その二人はとても楽しそうだった。顔はよく見えないが、二人が笑っていることだけはわかった。遠くから見ているだけで、二人の会話が聞こえてきそうだった。とてもこれからどちらか、あるいは両方が死ぬとは思えない平和な日常がそこにあった。まるで俺たちのようだ、と思った。そこで俺は、自分とあいつとの間で交わされそうな会話を想像した。話を切り出すのは大抵あいつの役目だ。
「これからどっか寄ってく?」
そして俺は短く答える。
「本屋寄りたい。」
あいつはきっと文句を言うんだろう。
こんな風に。
「えー。まーた本屋ですか。こないだ行ったばっかなのにー。」
そして俺は無愛想に言う。
「嫌なら来なくていい。」
いつでもあいつは文句を言いつつ俺についてくる。
「いや、行くけどもー。」
なんでもない会話。だけどそのなんでもないところに幸せがあることを俺は知っていた。俺は今自分が見ているものが死の夢であることも忘れて、あいつのことを考えていた。

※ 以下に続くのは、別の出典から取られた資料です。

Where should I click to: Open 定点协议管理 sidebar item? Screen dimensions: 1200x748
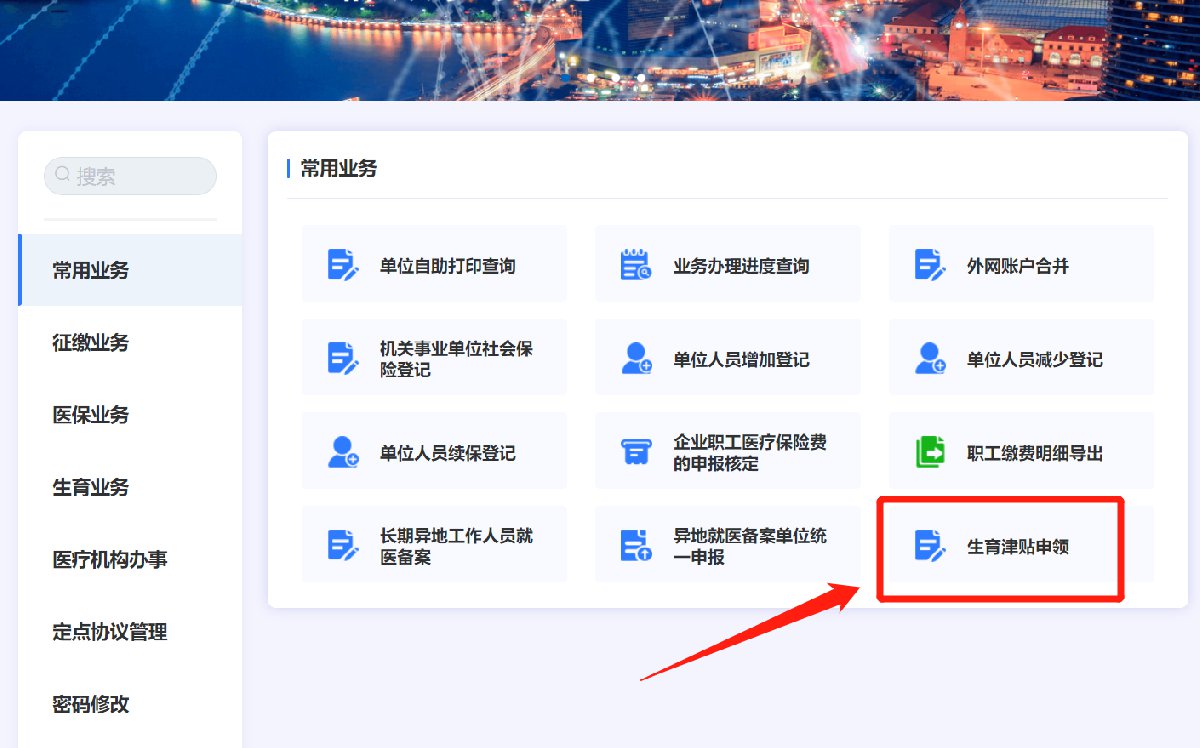click(x=110, y=632)
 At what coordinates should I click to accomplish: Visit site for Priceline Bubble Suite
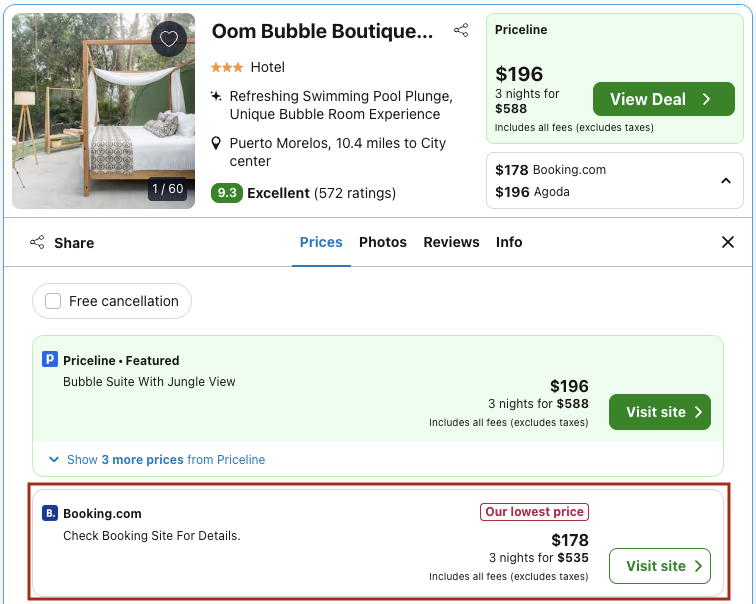click(659, 412)
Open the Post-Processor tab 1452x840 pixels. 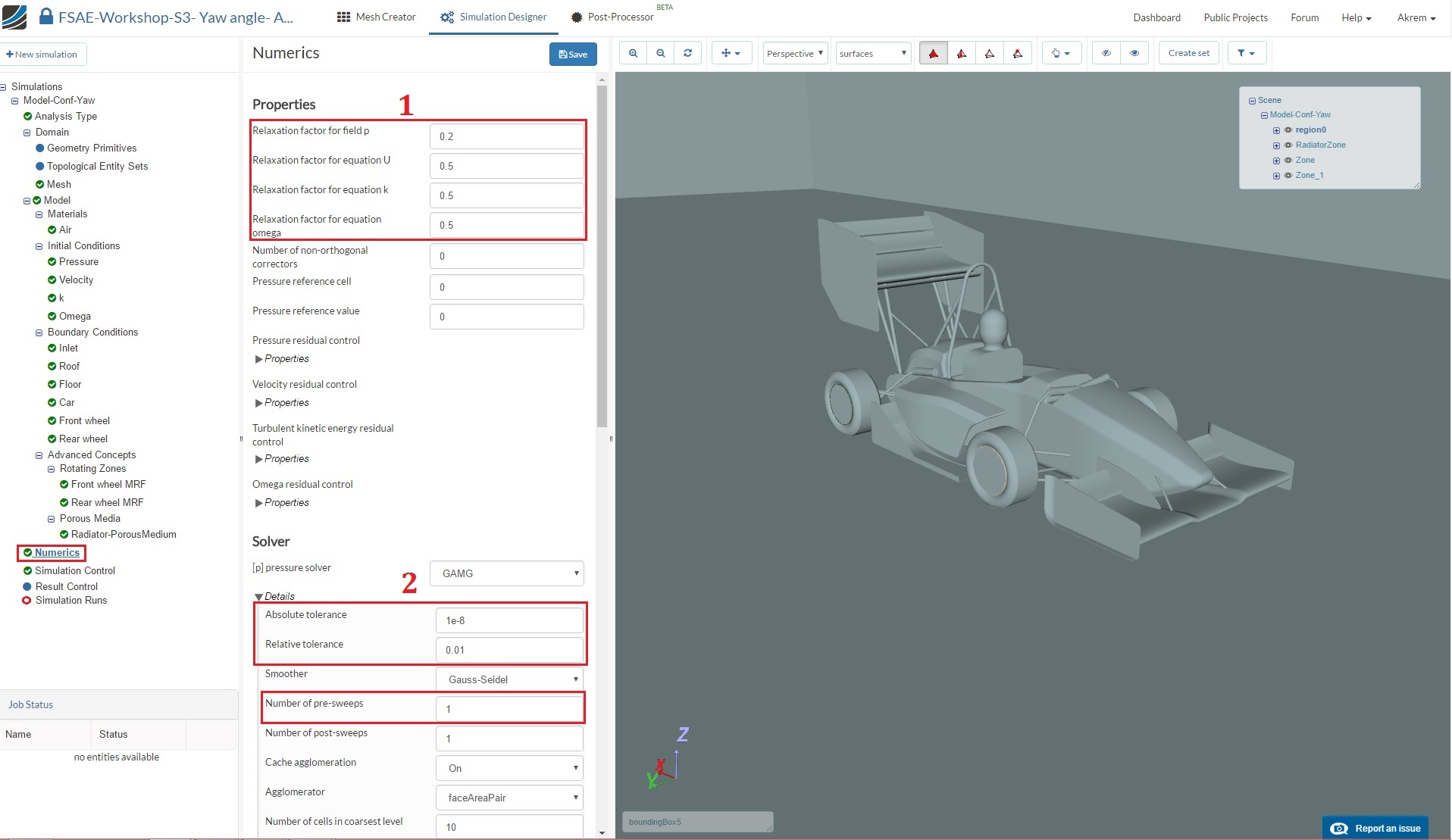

だがふと我に返った俺は、その想像をひどく後悔した。この、悲しい運命を迎えることになる二人を、たとえ想像でも俺たちのことにしたくはなかった。俺がこの映像を見ている時点で、この二人の未来のとんでもない悲劇は約束されているのだから。だから俺はあいつのことを考えることをやめようとした。やめようとしたが、どうしてもあいつの声が頭から離れない。
この二人には本当に「その瞬間」がやってくるのだろうか。
あたりを見回しても、特に何も見当たらない。人気はほとんどなく、車通りも少ない。ここに一体、どんな死の要因があるというのだろうか。いつもの通り、俺にはただ見守ることしかできない。俺ができることと言ったら、これからどちらか、あるいは両方に訪れる死があまり苦しいものではないのを祈ることくらいだった。
二人の間には、完全に二人だけの世界が完成しているように見えた。並んで歩く二人はどちらも男だったが、どこか恋人同士のように見えることもあった。二人だけの幸せがずっと続けばいいと思った。
そして俺は気が付いてしまった。二人の歩く道は、妙に俺たちのいつもの帰り道に似ている。歩道と車道の分け目に咲くつつじの花、赤茶色の歩道のタイル、右手に並ぶ小さな商店たち。
「アイス買ってこ。」
そんなことを言って無邪気に笑うあいつの声が聞こえた。
いや待て、何かがおかしい。今俺は確かにあいつの声を聞いた。想像ではない。あいつは今、確かにしゃべった。それに俺はあの店を知っているではないか。遠くからでよく見えないが、多分あの店は俺たちが学校の帰りによく寄ってはアイスを買う店だ。
なぜ彼らが、俺たちでないはずの彼らが、ここを歩いているんだ?きっと知らない他人だ。俺たちなわけがない。
だがなぜ俺はあいつの声を聞いた?
なぜあいつのことを考えたんだ?
なぜ……
突如、気がつかないふりをしていた違和感が、点と点が線で結ばれたように、最も恐れていた形で確信へと変わっていくのがわかった。
あれは、間違いなく、俺たちだった。
それを勘違いと呼ぶには、あの二人はあまりにも俺たちに似すぎていた。
なぜ俺たちがそこにいるんだ。何が起こるというのだ。なぜよりにもよって。せっかく、俺はあいつとまた……
もはやそれから、考える時間などなかった。その瞬間は確実に近づいていた。一台の大きなトラックが交差点を越えるのが見え、そのトラックは二人のいる方へ猛スピードで向かっていった。